Using R in Q

From Q
Jump to navigation Jump to search

Analyses can be conducted in Q using the R Language. In every sense, when using R from within Q, you are using "pure" R. All the functions are written in R. Any R code is automatically sent over the internet to a server with a normal version of R installed on it. The results are then sent back, and presented to you in Q. While we have attempted to make it feel like Q and R are one-and-the-same, in reality they are completely different programs which "talk" to each other.

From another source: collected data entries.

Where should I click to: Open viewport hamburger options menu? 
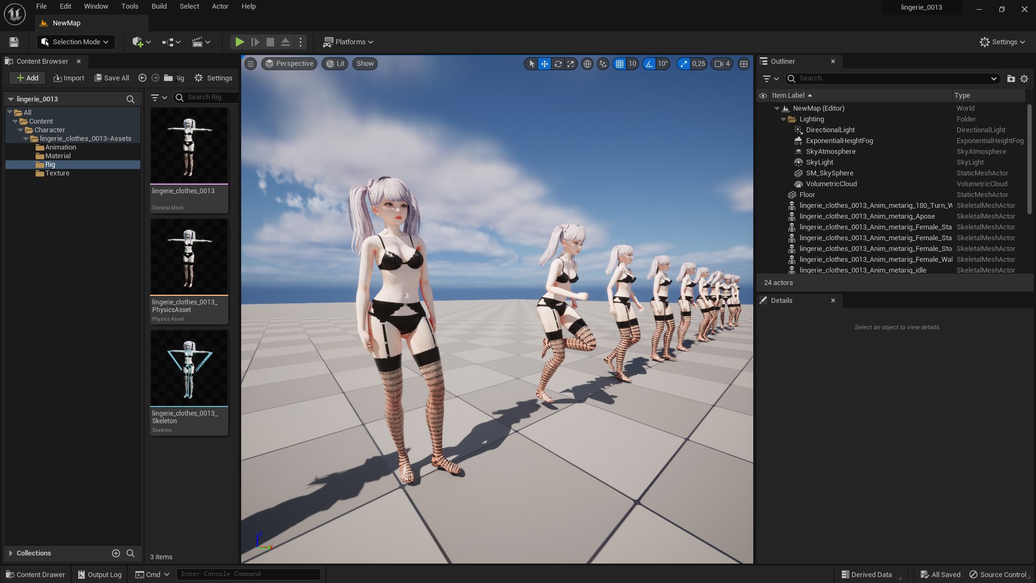(250, 64)
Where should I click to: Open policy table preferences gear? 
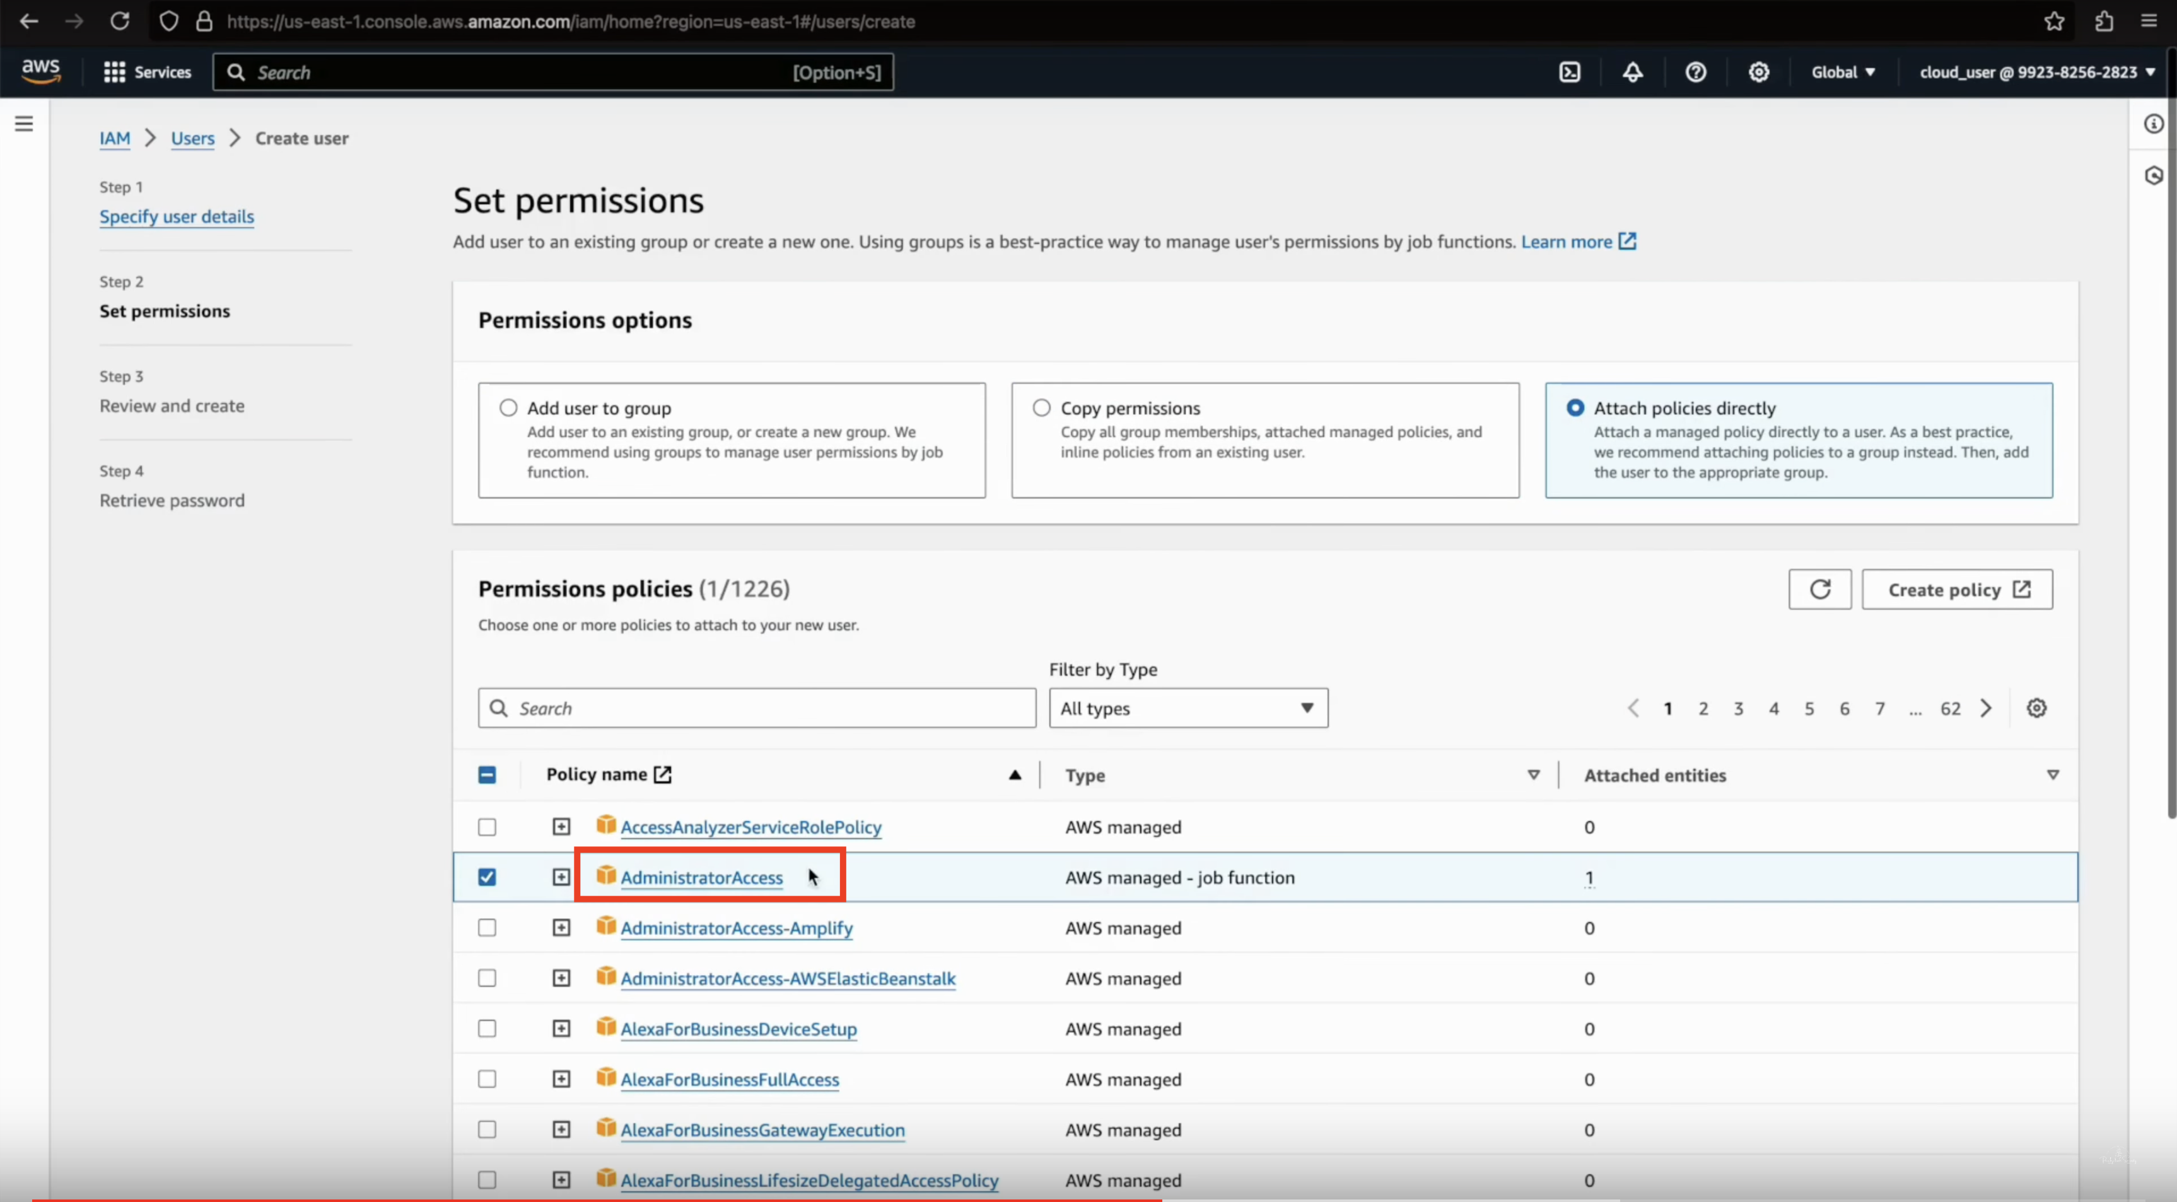point(2037,708)
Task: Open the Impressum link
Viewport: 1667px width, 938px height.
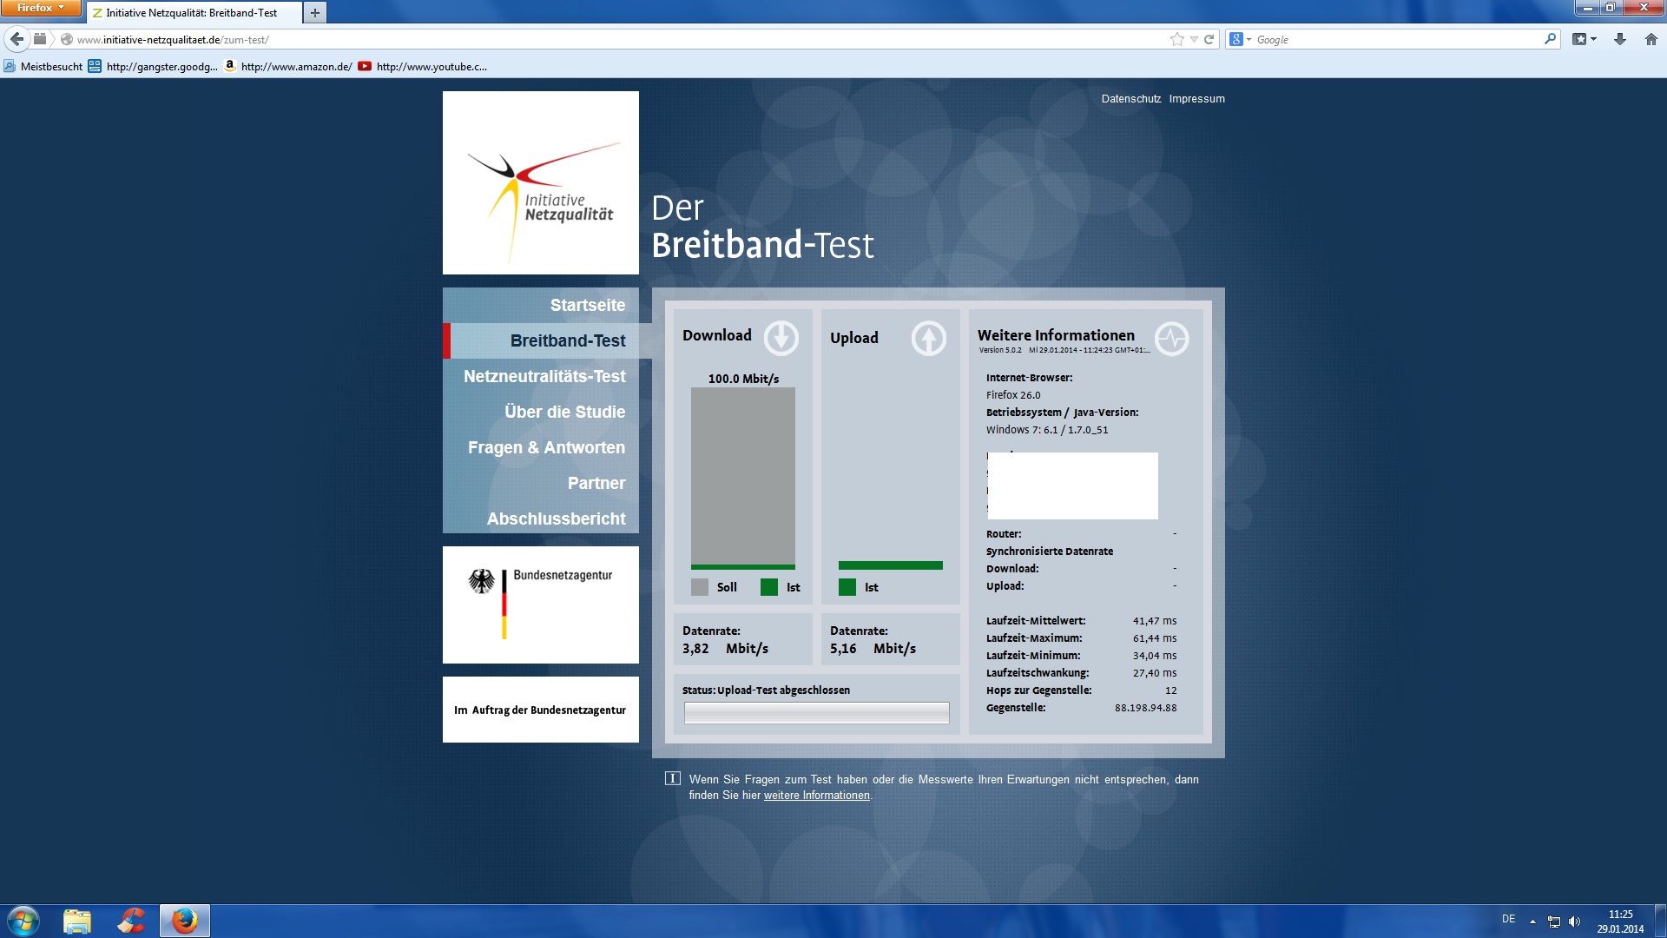Action: [x=1196, y=99]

How to use R from within Q

There are a number of ways of using R from within Q:

  1. Entering R code directly into Q in R Outputs.
  2. Creating R Variables.
  3. Creating new Data Sets using R.
  4. Accessing the R functions using menus and forms. This is how most advanced analyses are conducted in Q (e.g., regression, principal components analysis). This is referred to as Standard R.
  5. Including R code in QScripts. QScript is Q's automation language.
  6. Automatic updating. Any R code that is created via R Outputs, Standard R, or QScripts can be set to automatically update when the inputs change (e.g., if the input data changes, if a new data file is created, or if other options are changed).

R Outputs

An R Output is an item in the Report Tree that contains both some R code and the result of the R code.

Creating a R Output

  1. Selecting Create > R Output (or, right-click on an item in the Report Tree).
  2. Entering instructions in the R Code box within Properties, on the right-hand side of the screen (in the Object Inspector). These instructions need to be written in the R Language.
  3. Press the Calculate button. This sends the instructions over a secure internet connection to a computer in the cloud. The result is sent back to Q, and shown on your screen (i.e., the result is the R Output). The output will typically be a table, chart, text string, or an error message.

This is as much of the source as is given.